Liability for Unpaid Bills
The question of who is responsible for unpaid bills when the tenant fails to pay or leaves without paying the bills has long been a matter of dispute before the judiciary. In cases where the subscription is in the name of the tenant who fails to pay, it is clear that the landlord is not responsible for the unpaid bills. This is because the landlord is not a party to the subscription agreement, and contracts create obligations only for the parties.
Holding someone liable for another person's debt without being a subscriber or guarantor is unlawful. The mandatory service providers are acting contrary to this by demanding the payment of subscriber debts from persons who are not responsible, and refusing to provide services until the debt is paid, which creates both criminal and legal liabilities.
There may be cases where the landlord or the previous tenant vacates the property without terminating the subscription agreement. In such situations, these individuals will still be listed as the subscriber on the bill, and they will be jointly responsible for the unpaid bills with the tenant who fails to pay. Several court decisions state that the tenant who fails to pay the electricity bill and the subscriber are jointly responsible. For instance, in a precedent it is stated that "... unless the subscription is canceled, the subscriber and the actual user are jointly and severally liable for the cost of water, electricity, and natural gas consumed through that subscription." Thus, if the subscriber is the landlord, and the actual user is the tenant who does not pay the bills, the subscriber will be liable for the debt. Likewise, in another decision, it was reiterated that the tenant who fails to pay the water bill and the subscriber are jointly responsible, and the subscriber cannot escape liability even if they vacate the property.

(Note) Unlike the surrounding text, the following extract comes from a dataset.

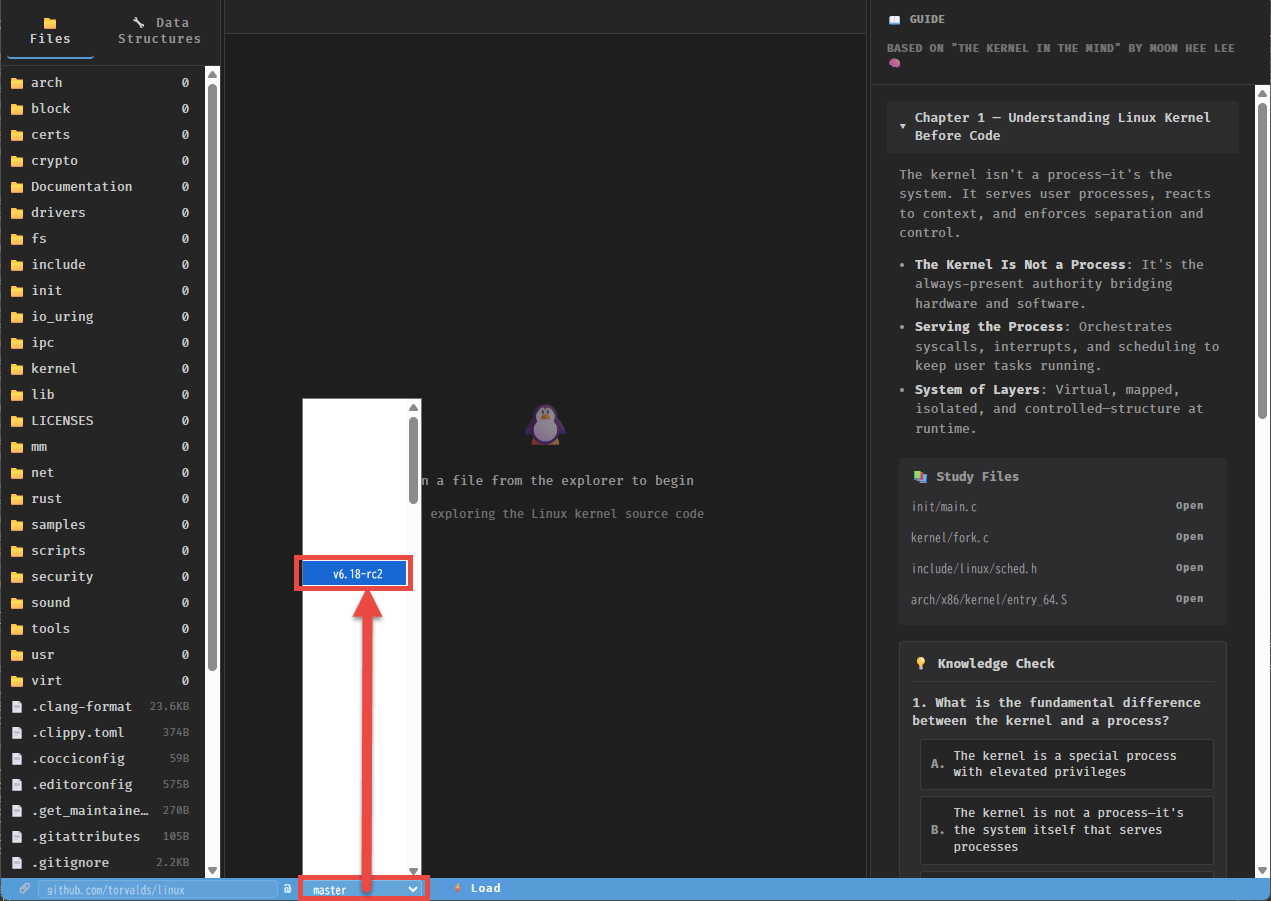Switch to Data Structures tab
The width and height of the screenshot is (1271, 901).
pyautogui.click(x=159, y=30)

In summary, if the subscriber fails to terminate the contract, they are in violation of the agreement and become jointly responsible with the tenant who does not pay the bills. Given the joint liability, the subscriber may be held responsible for some or all of the bills. The choice is left to the creditors, which are the supply companies.

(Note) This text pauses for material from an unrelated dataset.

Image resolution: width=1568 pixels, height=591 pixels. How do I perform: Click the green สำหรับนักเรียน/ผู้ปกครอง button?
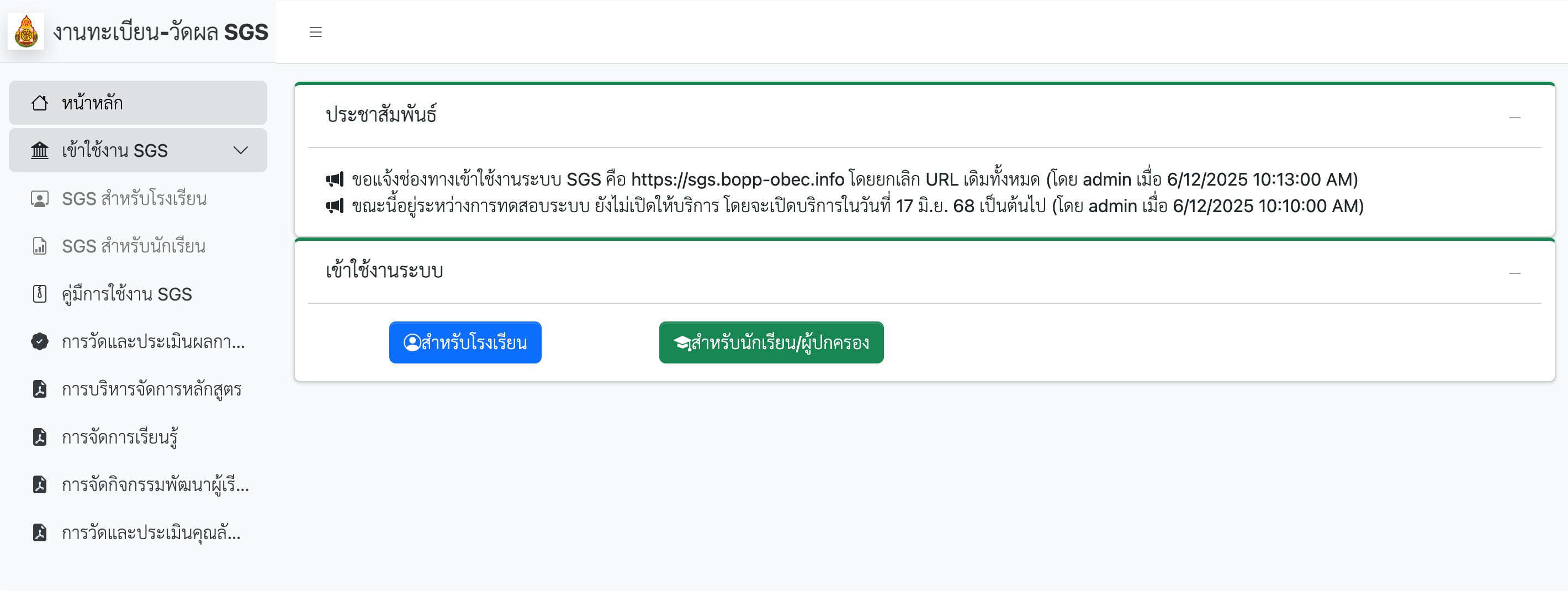pyautogui.click(x=771, y=342)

What Should Be Done If the Tenant Fails to Pay the Bills?
If the tenant fails to pay the bills and is not the subscriber, the landlord can first contact the tenant and request them to transfer the subscriptions to their name. If the amicable solution does not work, the supply companies can be informed about the situation. The supply companies, upon receiving the notice, will give the tenant a grace period and carry out the necessary procedures. If the tenant leaves without paying the bills or if enforcement proceedings are initiated against the subscriber, the subscriber must pay the bill. For instance, if there is an outstanding natural gas bill, the landlord can pay the debt and start the debt collection process against the tenant who fails to pay. If the tenant objects to the enforcement, the landlord can file a lawsuit to annul the objection. In this case, it can be ensured that enforcement proceedings continue by proving that the actual user is the tenant.
On the other hand, if the tenant consistently delays the payment of bills, causing harm to neighbors or the property owner's rights, the most appropriate course of action is to evict the tenant. In cases where the tenant is evicted, or when the rent is significantly below the market value, the landlord should consult a real estate lawyer in Turkey to initiate an eviction process or file a rent adjustment or rent determination lawsuit for prompt resolution of the issues.